Buzzword #2 is folksonomy – the currently-trendy notion that, rather than try and think up a taxonomy for how to arrange the world’s objects to cover your every user’s every need, you should just let your users make up labels for their own use and aggregate the results. Kind of a wisdom-of-crowds thing. Folksonomy is more commonly known as tagging, and it has replaced live chat as the most exciting and beautiful thing about Flickr. (There’s also this thing del.icio.us which combines tags with aggressive simplicity to become the first external bookmark server actually worth using. It’s still highly geeky, because it reflects its userbase so far, but it is indeed cool. Check it.)
So, put them together and what have you got? A social network mapper that can actually map the unforgivingly complex real thing. Draw yourself and the people you know as nodes, then draw little arrows between yourself and them. Those arrows don’t say “friend,” they don’t mean “co-worker” necessarily, they don’t give you a little menu of “crush,” “sweetheart,” and “friend with benefits” to choose from or anything like that. They are simply blank, one-way assertions of connection. But they let you tag them. Got a wife sitting around? Add her to the system, then point multiple arrows at her, tagging them with “wife,” “love of my life,” “blonde I have a crush on,” and “foe of my seekrit plans for Ken’s bachelor party,” respectively. (You might want to set that last one to “hidden.”)
On that note, there’s just one more thing to mix in. (Oh God, and I was already thinking that “remix” is the most overused word of 2005. Ah well: as I always say, if you’re not part of the problem, you’re part of some other problem.) The missing element here is friend filters. Every individual connection that you draw from yourself to someone else should be hideable, or in LiveJournal parlance “friend-locked,” not just depending on whether someone is on your list of friends but on an arbitrary subset or superset that you name. This needs to be per connection. So, you know, Kristine from accounting is linked to you as “co-worker” and everyone can see that, but that other “blonde I have a crush on” arrow you pointed at her really ought to be hidden from your, um, wife, and probably everyone else. And there will be more subtle situations too.
(Back at When.com we used to have an unofficial saying/design pattern: “we will not clean up your life for you.” We’d invoke this whenever it was pointed out that some feature we were cooking up might result in users getting conflicting appointments when they subscribed to too many calendars, or getting into some other awkward social scrape. We basically just decided that we weren’t in the business of preventing or solving social problems; we were a tool, not a butler. This kind of hands-off approach can lead to deeply worrisome phenomena, but I think LiveJournal shows us that, if you’re going to have social software that’s socially useful, you have to adopt it.)
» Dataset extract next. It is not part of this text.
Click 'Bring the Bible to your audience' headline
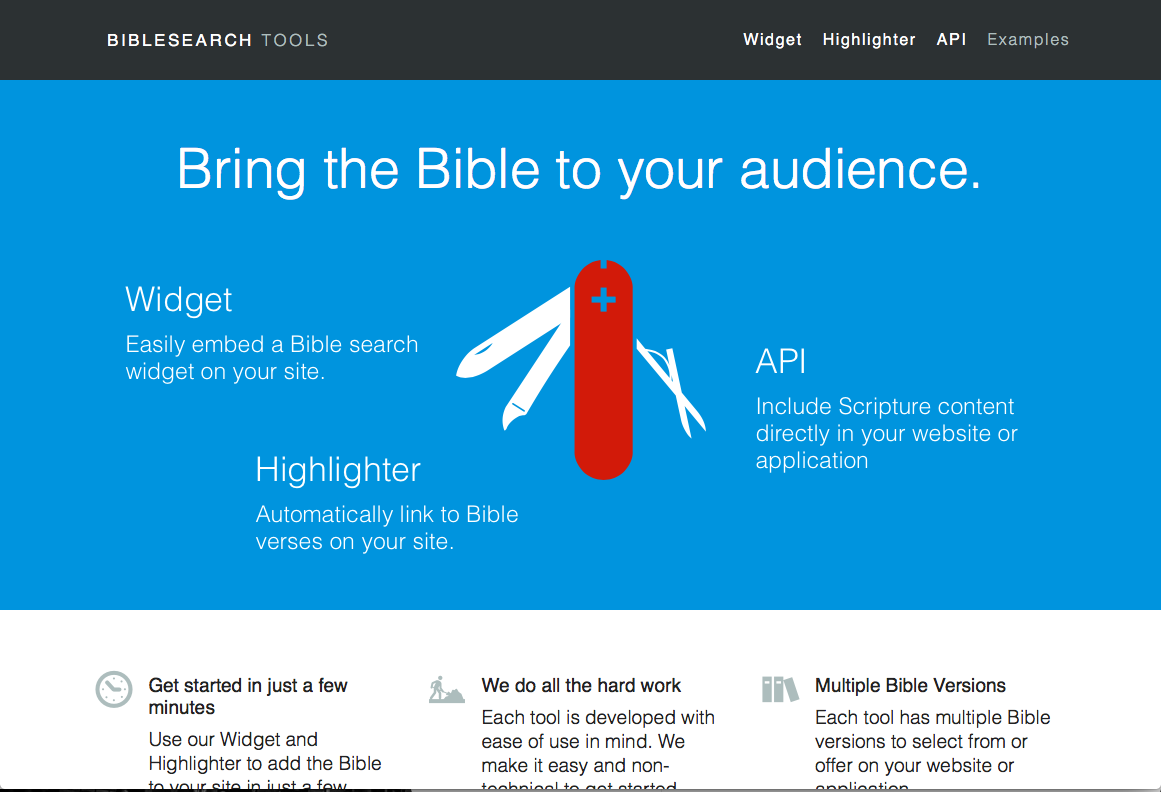Screen dimensions: 1161x792 tap(580, 169)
You’ll note that, so far, it really doesn’t matter whether this is all centralized or de-. With the right tools, it could use all that tricky stuff developed by the FOAF people and the RDF people and whatever. Some of it relies on logins, which implies centralization, but we have a couple of options for that these days, and as I’ve written, social networking itself may eventually provide one. The key to adoption, though, is the user experience. People won’t buy into yet another social networking anything if it doesn’t get the real world any better than the competition does.
Computers, and their programmers, often don’t get the real world. Analysts of social networking services have told us this over and over. So let’s step out of the way and let the humans get the real world for us.
So: tell me why this idea sucks, or else I might build it. And nobody wants that.